━━ Recorded information ━━

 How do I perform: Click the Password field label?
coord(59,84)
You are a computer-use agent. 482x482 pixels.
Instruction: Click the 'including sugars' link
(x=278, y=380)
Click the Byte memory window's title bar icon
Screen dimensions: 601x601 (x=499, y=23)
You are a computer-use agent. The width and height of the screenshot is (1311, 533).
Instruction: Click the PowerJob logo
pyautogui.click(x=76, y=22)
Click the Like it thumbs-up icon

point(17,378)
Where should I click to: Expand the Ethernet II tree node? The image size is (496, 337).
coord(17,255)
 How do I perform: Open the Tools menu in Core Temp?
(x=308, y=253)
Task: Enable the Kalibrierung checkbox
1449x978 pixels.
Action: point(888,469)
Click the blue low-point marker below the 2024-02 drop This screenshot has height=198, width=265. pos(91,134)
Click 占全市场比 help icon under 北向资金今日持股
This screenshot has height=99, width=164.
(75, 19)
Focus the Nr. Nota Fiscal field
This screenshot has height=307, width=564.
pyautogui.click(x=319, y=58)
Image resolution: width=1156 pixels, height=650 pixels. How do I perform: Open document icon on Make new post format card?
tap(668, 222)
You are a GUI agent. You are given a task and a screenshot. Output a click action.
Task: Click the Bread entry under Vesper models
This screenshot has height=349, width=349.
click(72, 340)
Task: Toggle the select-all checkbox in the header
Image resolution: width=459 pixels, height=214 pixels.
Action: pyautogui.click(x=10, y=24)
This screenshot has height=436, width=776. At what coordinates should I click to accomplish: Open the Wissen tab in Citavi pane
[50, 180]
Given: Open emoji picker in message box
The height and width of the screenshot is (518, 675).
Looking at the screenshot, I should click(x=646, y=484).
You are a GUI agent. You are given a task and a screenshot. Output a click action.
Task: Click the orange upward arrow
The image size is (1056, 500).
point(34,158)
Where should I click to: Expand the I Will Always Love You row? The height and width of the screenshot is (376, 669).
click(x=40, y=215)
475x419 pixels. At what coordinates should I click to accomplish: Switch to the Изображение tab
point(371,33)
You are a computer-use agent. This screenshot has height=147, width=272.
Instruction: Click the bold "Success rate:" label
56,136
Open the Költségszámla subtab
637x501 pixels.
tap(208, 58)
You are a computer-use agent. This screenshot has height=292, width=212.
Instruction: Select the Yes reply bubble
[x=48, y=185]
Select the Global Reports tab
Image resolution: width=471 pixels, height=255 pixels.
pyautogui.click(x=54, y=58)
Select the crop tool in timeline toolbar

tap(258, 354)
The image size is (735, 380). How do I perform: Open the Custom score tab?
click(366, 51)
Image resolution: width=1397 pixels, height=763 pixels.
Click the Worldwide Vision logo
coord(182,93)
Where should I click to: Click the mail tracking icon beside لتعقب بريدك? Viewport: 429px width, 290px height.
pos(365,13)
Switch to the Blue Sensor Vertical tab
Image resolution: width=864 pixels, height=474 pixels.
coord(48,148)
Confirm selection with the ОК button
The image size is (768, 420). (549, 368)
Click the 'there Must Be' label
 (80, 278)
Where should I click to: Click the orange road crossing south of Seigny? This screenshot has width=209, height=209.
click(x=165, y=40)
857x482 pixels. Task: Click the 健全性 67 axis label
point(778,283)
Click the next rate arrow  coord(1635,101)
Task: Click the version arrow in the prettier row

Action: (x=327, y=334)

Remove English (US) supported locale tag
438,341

━━━

■ **What you are asked to do**: Repeat each of the entries exactly as written.

■ **Exercise answer**:
 How do I perform: Click the Password field label?
coord(59,84)
You are a computer-use agent. 482x482 pixels.
Instruction: Click the 'including sugars' link
(x=278, y=380)
Click the Byte memory window's title bar icon
Screen dimensions: 601x601 (x=499, y=23)
You are a computer-use agent. The width and height of the screenshot is (1311, 533).
Instruction: Click the PowerJob logo
pyautogui.click(x=76, y=22)
Click the Like it thumbs-up icon

point(17,378)
Where should I click to: Expand the Ethernet II tree node? The image size is (496, 337).
coord(17,255)
 How do I perform: Open the Tools menu in Core Temp?
(x=308, y=253)
Task: Enable the Kalibrierung checkbox
1449x978 pixels.
Action: point(888,469)
Click the blue low-point marker below the 2024-02 drop This screenshot has height=198, width=265. pos(91,134)
Click 占全市场比 help icon under 北向资金今日持股
This screenshot has height=99, width=164.
(75, 19)
Focus the Nr. Nota Fiscal field
This screenshot has height=307, width=564.
pyautogui.click(x=319, y=58)
Image resolution: width=1156 pixels, height=650 pixels. How do I perform: Open document icon on Make new post format card?
tap(668, 222)
You are a GUI agent. You are given a task and a screenshot. Output a click action.
Task: Click the Bread entry under Vesper models
This screenshot has height=349, width=349.
click(72, 340)
Task: Toggle the select-all checkbox in the header
Image resolution: width=459 pixels, height=214 pixels.
Action: pyautogui.click(x=10, y=24)
This screenshot has height=436, width=776. At what coordinates should I click to accomplish: Open the Wissen tab in Citavi pane
[50, 180]
Given: Open emoji picker in message box
The height and width of the screenshot is (518, 675).
Looking at the screenshot, I should click(x=646, y=484).
You are a GUI agent. You are given a task and a screenshot. Output a click action.
Task: Click the orange upward arrow
The image size is (1056, 500).
point(34,158)
Where should I click to: Expand the I Will Always Love You row? The height and width of the screenshot is (376, 669).
click(x=40, y=215)
475x419 pixels. At what coordinates should I click to accomplish: Switch to the Изображение tab
point(371,33)
You are a computer-use agent. This screenshot has height=147, width=272.
Instruction: Click the bold "Success rate:" label
56,136
Open the Költségszámla subtab
637x501 pixels.
tap(208, 58)
You are a computer-use agent. This screenshot has height=292, width=212.
Instruction: Select the Yes reply bubble
[x=48, y=185]
Select the Global Reports tab
Image resolution: width=471 pixels, height=255 pixels.
pyautogui.click(x=54, y=58)
Select the crop tool in timeline toolbar

tap(258, 354)
The image size is (735, 380). How do I perform: Open the Custom score tab?
click(366, 51)
Image resolution: width=1397 pixels, height=763 pixels.
Click the Worldwide Vision logo
coord(182,93)
Where should I click to: Click the mail tracking icon beside لتعقب بريدك? Viewport: 429px width, 290px height.
pos(365,13)
Switch to the Blue Sensor Vertical tab
Image resolution: width=864 pixels, height=474 pixels.
coord(48,148)
Confirm selection with the ОК button
The image size is (768, 420). (549, 368)
Click the 'there Must Be' label
 (80, 278)
Where should I click to: Click the orange road crossing south of Seigny? This screenshot has width=209, height=209.
click(x=165, y=40)
857x482 pixels. Task: Click the 健全性 67 axis label
point(778,283)
Click the next rate arrow  coord(1635,101)
Task: Click the version arrow in the prettier row

Action: (x=327, y=334)

Remove English (US) supported locale tag
438,341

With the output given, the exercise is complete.